[Datensätze zu Bedienelementen der Oberfläche]
═══
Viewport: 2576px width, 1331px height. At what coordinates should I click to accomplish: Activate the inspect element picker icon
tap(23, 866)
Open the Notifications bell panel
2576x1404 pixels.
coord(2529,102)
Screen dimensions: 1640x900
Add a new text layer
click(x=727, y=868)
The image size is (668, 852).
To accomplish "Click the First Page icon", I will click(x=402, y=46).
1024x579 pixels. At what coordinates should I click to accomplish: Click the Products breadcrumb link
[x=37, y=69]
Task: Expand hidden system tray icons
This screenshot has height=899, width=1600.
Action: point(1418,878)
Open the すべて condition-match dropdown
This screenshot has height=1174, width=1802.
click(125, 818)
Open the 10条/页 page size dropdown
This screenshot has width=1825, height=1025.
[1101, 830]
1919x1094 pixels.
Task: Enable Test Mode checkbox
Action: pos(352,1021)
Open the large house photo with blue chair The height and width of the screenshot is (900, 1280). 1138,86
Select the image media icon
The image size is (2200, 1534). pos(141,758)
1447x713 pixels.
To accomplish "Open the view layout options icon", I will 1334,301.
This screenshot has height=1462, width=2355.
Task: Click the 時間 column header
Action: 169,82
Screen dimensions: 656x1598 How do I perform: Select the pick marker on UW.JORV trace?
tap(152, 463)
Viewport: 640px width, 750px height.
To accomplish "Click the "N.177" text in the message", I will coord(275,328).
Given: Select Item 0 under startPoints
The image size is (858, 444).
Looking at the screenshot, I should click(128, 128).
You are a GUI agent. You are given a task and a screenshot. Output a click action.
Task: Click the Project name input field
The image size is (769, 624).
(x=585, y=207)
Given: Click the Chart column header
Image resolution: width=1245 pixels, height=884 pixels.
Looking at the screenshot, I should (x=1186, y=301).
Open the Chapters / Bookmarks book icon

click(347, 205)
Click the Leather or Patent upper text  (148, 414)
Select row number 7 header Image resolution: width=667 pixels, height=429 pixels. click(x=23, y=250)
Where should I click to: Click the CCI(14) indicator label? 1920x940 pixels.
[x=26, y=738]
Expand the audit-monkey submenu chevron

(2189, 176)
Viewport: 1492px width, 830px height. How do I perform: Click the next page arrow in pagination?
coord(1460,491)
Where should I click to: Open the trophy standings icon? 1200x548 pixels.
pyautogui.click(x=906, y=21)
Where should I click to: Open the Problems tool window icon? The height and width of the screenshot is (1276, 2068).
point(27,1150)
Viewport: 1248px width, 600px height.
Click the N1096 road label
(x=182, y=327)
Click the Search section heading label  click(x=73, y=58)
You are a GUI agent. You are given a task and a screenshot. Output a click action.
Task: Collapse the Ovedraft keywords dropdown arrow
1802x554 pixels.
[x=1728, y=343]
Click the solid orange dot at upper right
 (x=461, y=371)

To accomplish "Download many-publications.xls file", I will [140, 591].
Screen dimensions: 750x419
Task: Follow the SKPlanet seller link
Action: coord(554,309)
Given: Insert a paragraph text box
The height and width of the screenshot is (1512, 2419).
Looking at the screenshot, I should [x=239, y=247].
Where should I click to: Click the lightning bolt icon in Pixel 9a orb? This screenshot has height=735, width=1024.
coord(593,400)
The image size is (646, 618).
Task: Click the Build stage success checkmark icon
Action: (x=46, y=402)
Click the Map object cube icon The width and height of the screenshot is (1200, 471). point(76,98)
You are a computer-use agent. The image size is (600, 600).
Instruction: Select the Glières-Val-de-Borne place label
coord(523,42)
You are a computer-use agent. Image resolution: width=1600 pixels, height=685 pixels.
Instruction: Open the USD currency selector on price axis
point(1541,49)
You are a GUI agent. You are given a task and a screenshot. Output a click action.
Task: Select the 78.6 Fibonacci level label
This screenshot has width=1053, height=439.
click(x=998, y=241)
═══
SCHRIFTLICHE ANWEISUNG: Gib das gesamte Material oben Zeile für Zeile unverändert wieder.

LÖSUNG DER AUFGABE:
Viewport: 2576px width, 1331px height. At what coordinates should I click to accomplish: Activate the inspect element picker icon
tap(23, 866)
Open the Notifications bell panel
2576x1404 pixels.
coord(2529,102)
Screen dimensions: 1640x900
Add a new text layer
click(x=727, y=868)
The image size is (668, 852).
To accomplish "Click the First Page icon", I will click(x=402, y=46).
1024x579 pixels. At what coordinates should I click to accomplish: Click the Products breadcrumb link
[x=37, y=69]
Task: Expand hidden system tray icons
This screenshot has height=899, width=1600.
Action: point(1418,878)
Open the すべて condition-match dropdown
This screenshot has height=1174, width=1802.
click(125, 818)
Open the 10条/页 page size dropdown
This screenshot has width=1825, height=1025.
[1101, 830]
1919x1094 pixels.
Task: Enable Test Mode checkbox
Action: pos(352,1021)
Open the large house photo with blue chair The height and width of the screenshot is (900, 1280). 1138,86
Select the image media icon
The image size is (2200, 1534). pos(141,758)
1447x713 pixels.
To accomplish "Open the view layout options icon", I will 1334,301.
This screenshot has height=1462, width=2355.
Task: Click the 時間 column header
Action: 169,82
Screen dimensions: 656x1598 How do I perform: Select the pick marker on UW.JORV trace?
tap(152, 463)
Viewport: 640px width, 750px height.
To accomplish "Click the "N.177" text in the message", I will coord(275,328).
Given: Select Item 0 under startPoints
The image size is (858, 444).
Looking at the screenshot, I should click(128, 128).
You are a GUI agent. You are given a task and a screenshot. Output a click action.
Task: Click the Project name input field
The image size is (769, 624).
(x=585, y=207)
Given: Click the Chart column header
Image resolution: width=1245 pixels, height=884 pixels.
Looking at the screenshot, I should (x=1186, y=301).
Open the Chapters / Bookmarks book icon

click(347, 205)
Click the Leather or Patent upper text  (148, 414)
Select row number 7 header Image resolution: width=667 pixels, height=429 pixels. click(x=23, y=250)
Where should I click to: Click the CCI(14) indicator label? 1920x940 pixels.
[x=26, y=738]
Expand the audit-monkey submenu chevron

(2189, 176)
Viewport: 1492px width, 830px height. How do I perform: Click the next page arrow in pagination?
coord(1460,491)
Where should I click to: Open the trophy standings icon? 1200x548 pixels.
pyautogui.click(x=906, y=21)
Where should I click to: Open the Problems tool window icon? The height and width of the screenshot is (1276, 2068).
point(27,1150)
Viewport: 1248px width, 600px height.
Click the N1096 road label
(x=182, y=327)
Click the Search section heading label  click(x=73, y=58)
You are a GUI agent. You are given a task and a screenshot. Output a click action.
Task: Collapse the Ovedraft keywords dropdown arrow
1802x554 pixels.
[x=1728, y=343]
Click the solid orange dot at upper right
 (x=461, y=371)

To accomplish "Download many-publications.xls file", I will [140, 591].
Screen dimensions: 750x419
Task: Follow the SKPlanet seller link
Action: coord(554,309)
Given: Insert a paragraph text box
The height and width of the screenshot is (1512, 2419).
Looking at the screenshot, I should [x=239, y=247].
Where should I click to: Click the lightning bolt icon in Pixel 9a orb? This screenshot has height=735, width=1024.
coord(593,400)
The image size is (646, 618).
Task: Click the Build stage success checkmark icon
Action: (x=46, y=402)
Click the Map object cube icon The width and height of the screenshot is (1200, 471). point(76,98)
You are a computer-use agent. The image size is (600, 600).
Instruction: Select the Glières-Val-de-Borne place label
coord(523,42)
You are a computer-use agent. Image resolution: width=1600 pixels, height=685 pixels.
Instruction: Open the USD currency selector on price axis
point(1541,49)
You are a GUI agent. You are given a task and a screenshot. Output a click action.
Task: Select the 78.6 Fibonacci level label
This screenshot has width=1053, height=439.
click(x=998, y=241)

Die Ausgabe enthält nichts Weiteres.